Welcome to your Friday newsletter, I hope it provokes thinking and provides tools or strategies to na
The Dialogic Learning Weekly
The Dialogic Learning Weekly #176
By Tom Barrett • Issue #176 • View online
Welcome to your Friday newsletter, I hope it provokes thinking and provides tools or strategies to navigate some new ideas.
Take the time to explore these resources and artefacts. Use them all as provocations for starting a dialogue.

I Acknowledge My Bias
You have to acknowledge there is a problem, so that you can take more ownership for the problem ~Emmanuel Acho
This powerful set of provocations from Emmanuel Acho helped me to see my bias. His insight helped me to see the unseen. To cast light on what remained in shadow.

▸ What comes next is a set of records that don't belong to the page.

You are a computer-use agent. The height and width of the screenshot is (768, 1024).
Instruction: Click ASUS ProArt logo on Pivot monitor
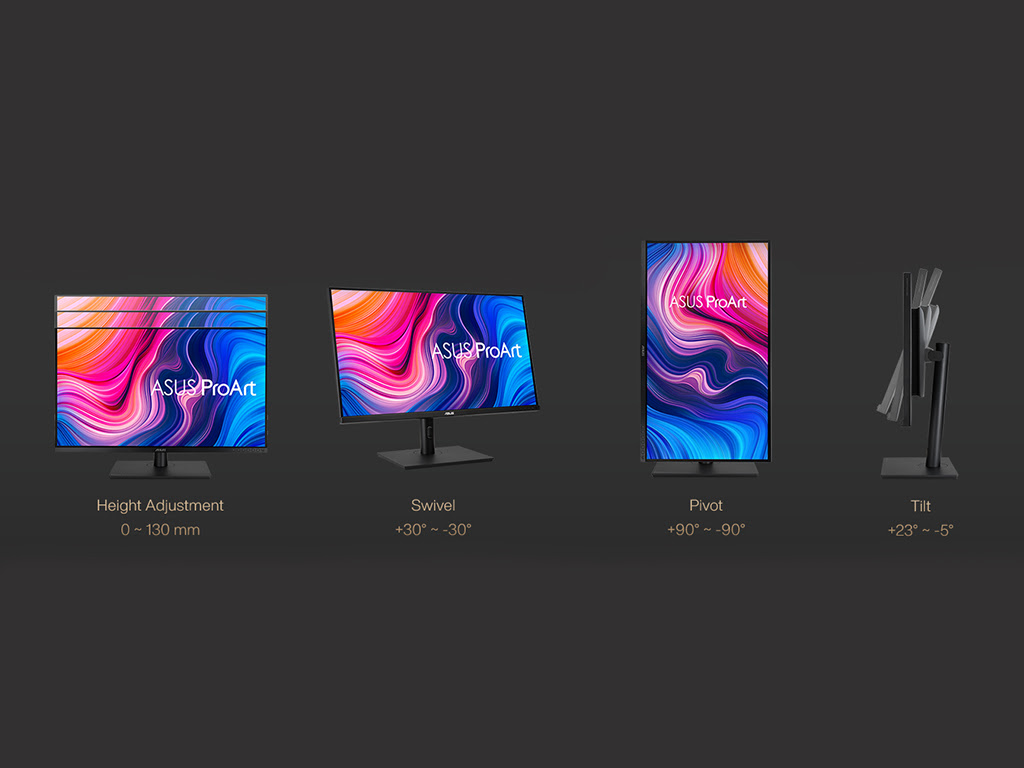tap(707, 301)

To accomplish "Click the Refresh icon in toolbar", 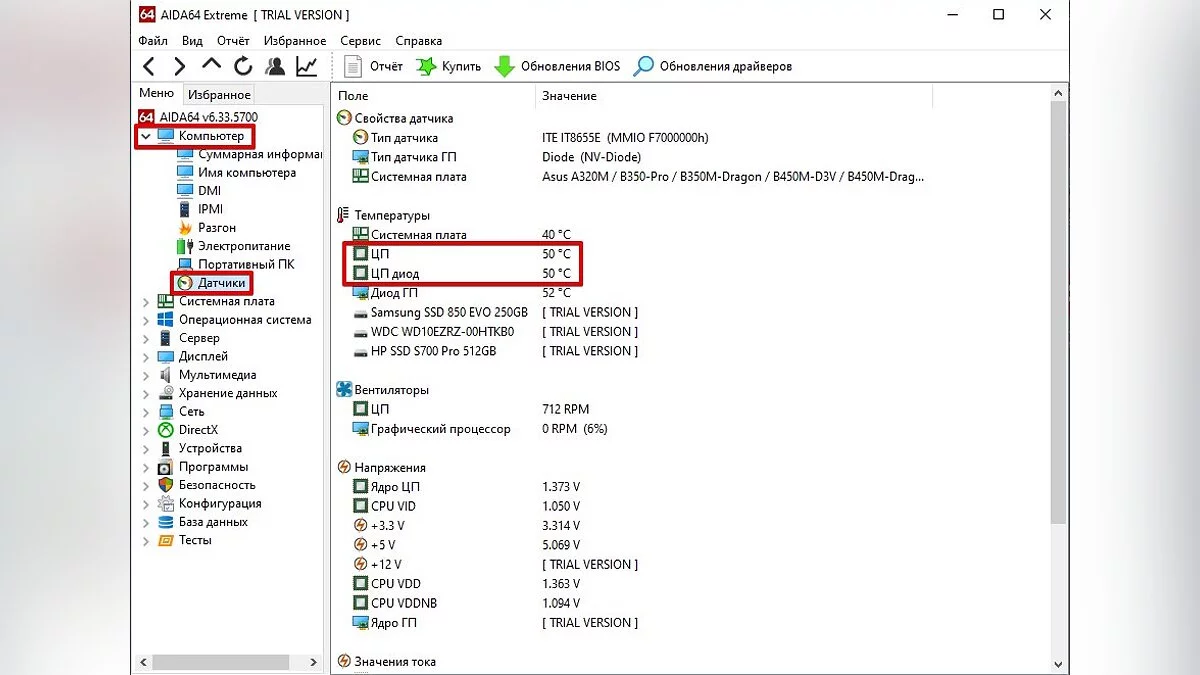I will click(243, 67).
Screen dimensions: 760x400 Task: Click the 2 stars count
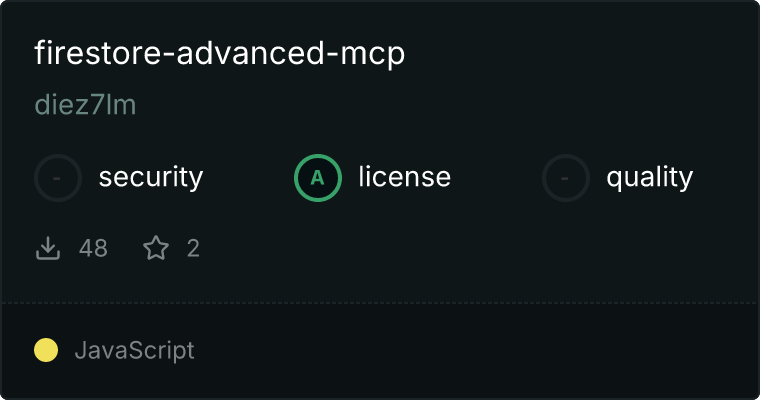193,248
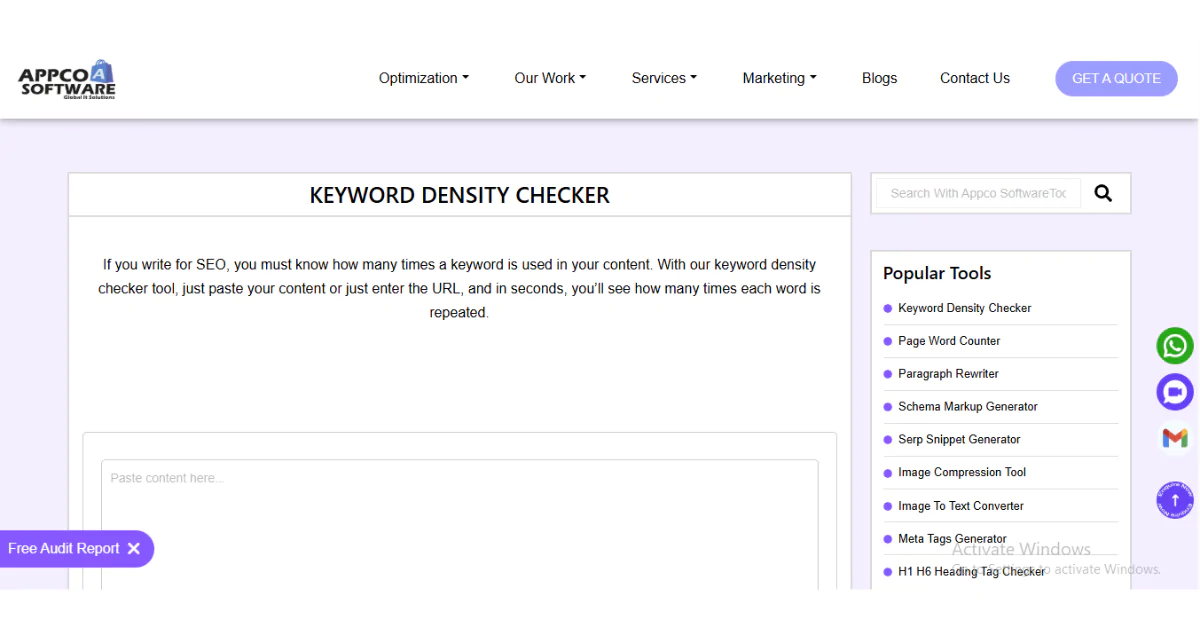Dismiss Free Audit Report via the X icon

pyautogui.click(x=134, y=548)
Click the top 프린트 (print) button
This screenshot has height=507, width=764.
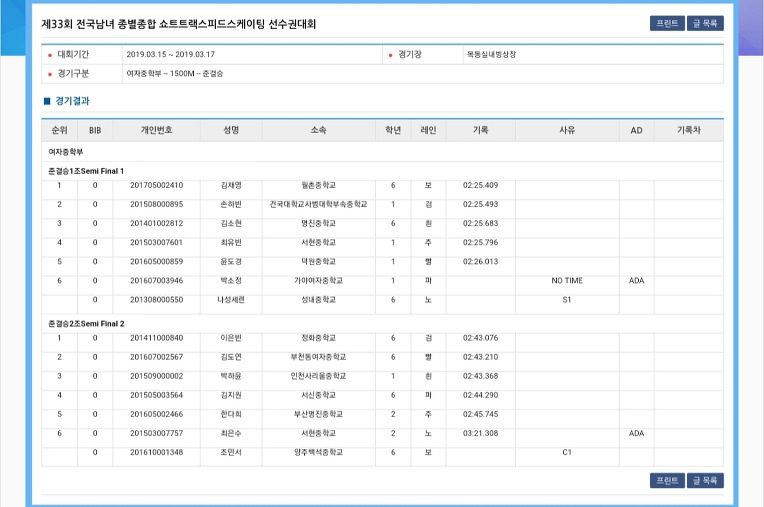point(667,23)
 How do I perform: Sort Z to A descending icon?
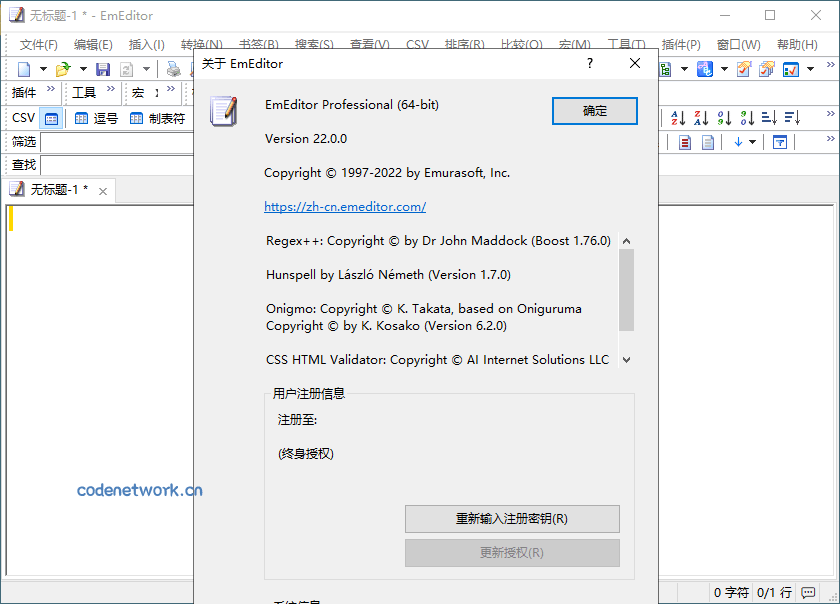point(701,118)
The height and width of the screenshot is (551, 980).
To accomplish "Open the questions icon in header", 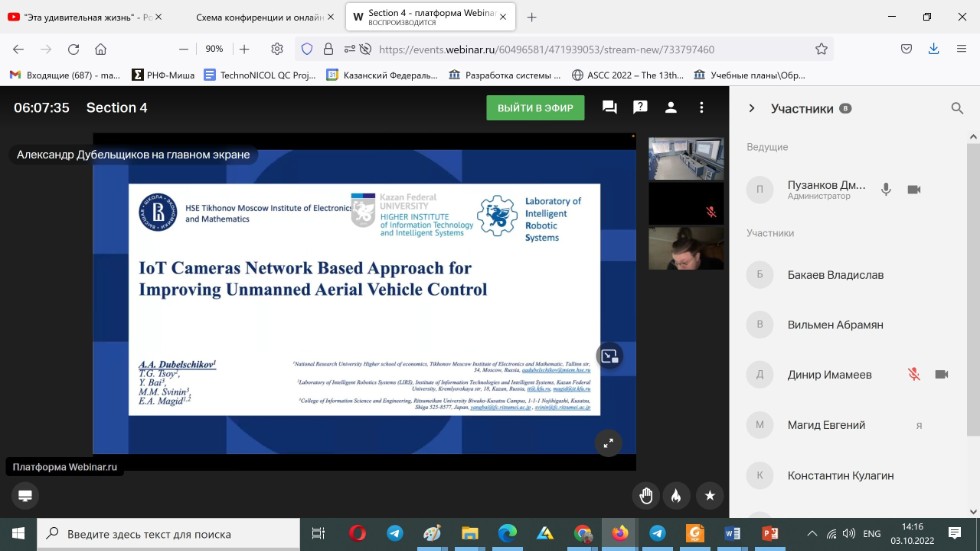I will [x=640, y=108].
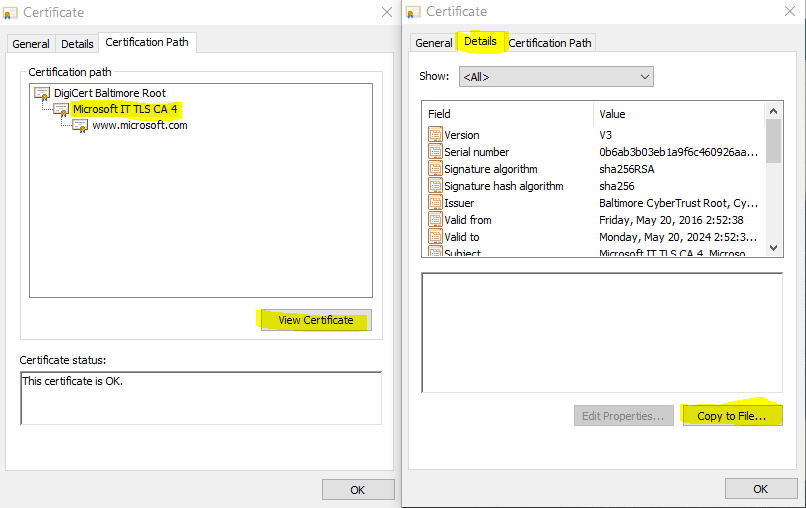The image size is (806, 508).
Task: Click the www.microsoft.com certificate icon
Action: coord(80,125)
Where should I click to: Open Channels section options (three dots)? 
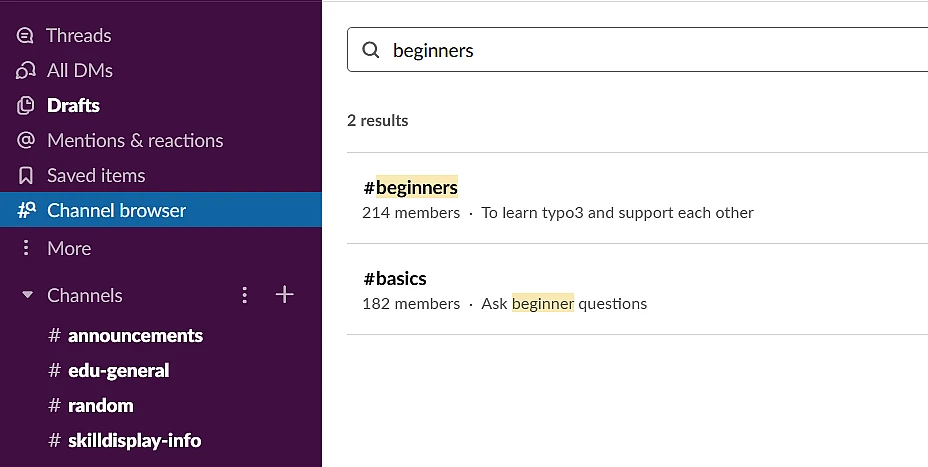(x=245, y=295)
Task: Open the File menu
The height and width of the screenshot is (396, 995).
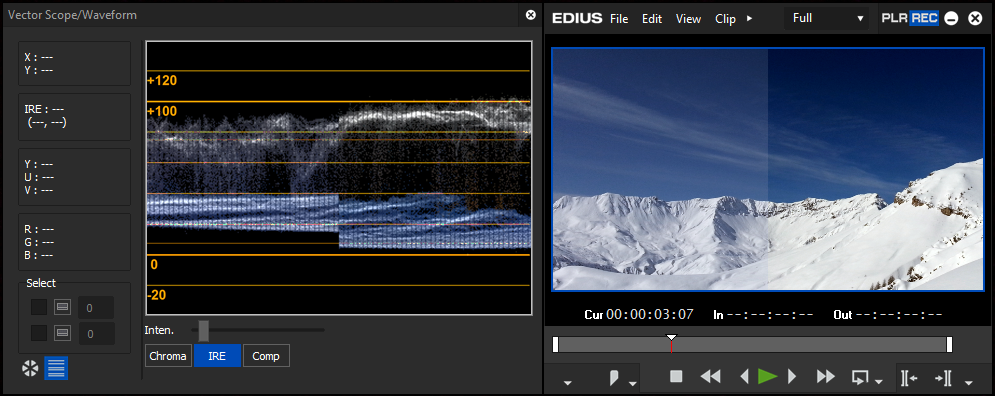Action: pos(619,19)
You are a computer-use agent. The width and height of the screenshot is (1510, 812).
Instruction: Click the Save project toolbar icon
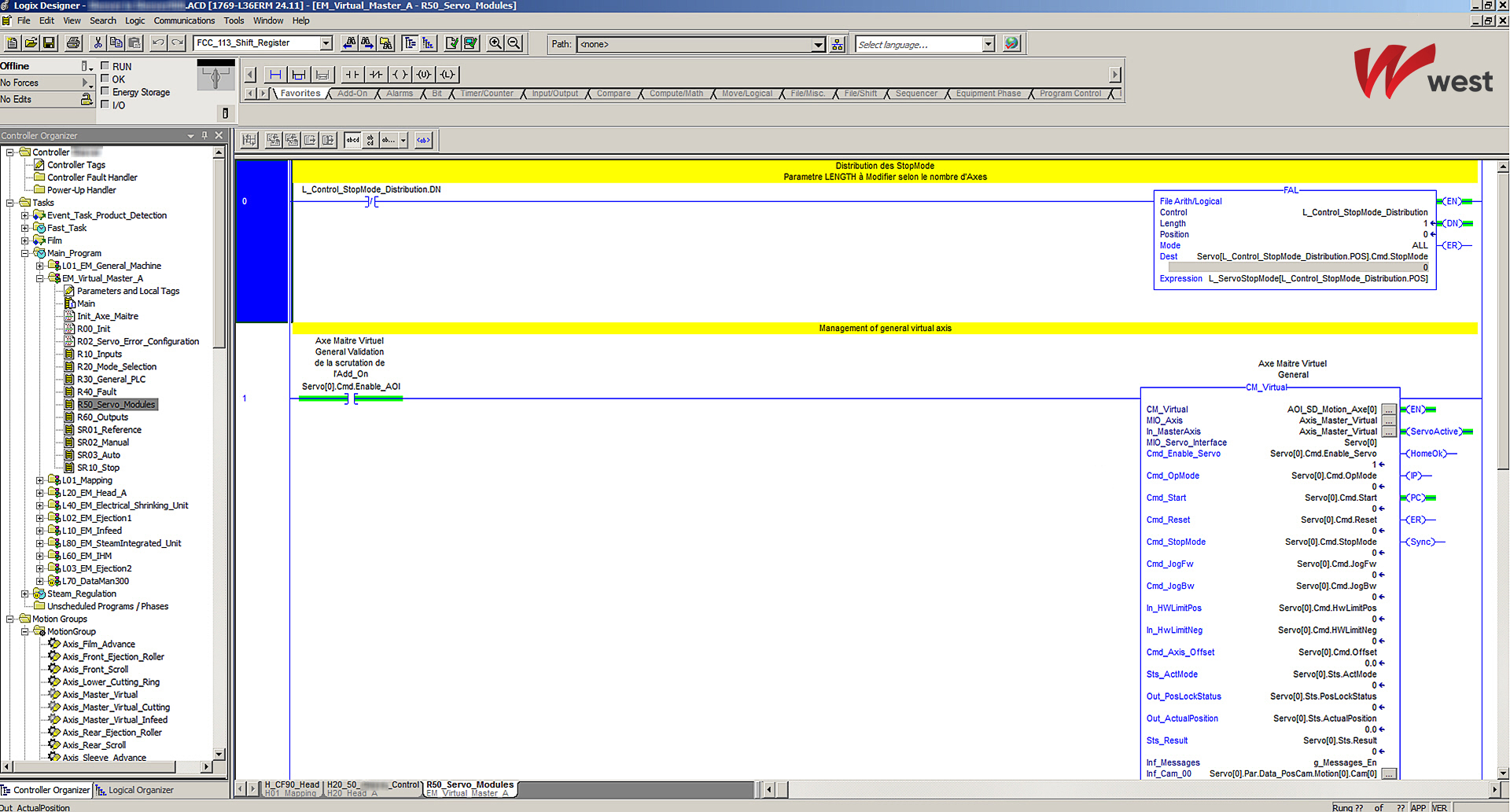[49, 43]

His creative work has helped me to recognise the implicit bias and the way my life has been impacted by that privilege.
I am starting by acknowledging my bias.
Emmanuel Acho sits down to have an “uncomfortable conversation” with white America, in order to educate and inform on racism, system racism, social injustice, rioting & the hurt African Americans are feeling today.
Uncomfortable Conversations with a Black Man
Healing Justice
Black Lives Matter began as a call to action in response to state-sanctioned violence and anti-Black racism. Our intention from the very beginning was to connect Black people from all over the world who have a shared desire for justice to act together in their communities. The impetus for that commitment was, and still is, the rampant and deliberate violence inflicted on us by the state.
Learn about the death of Trayvon Martin and the subsequent acquittal of his killer, George Zimmerman. Trayvon was just 17.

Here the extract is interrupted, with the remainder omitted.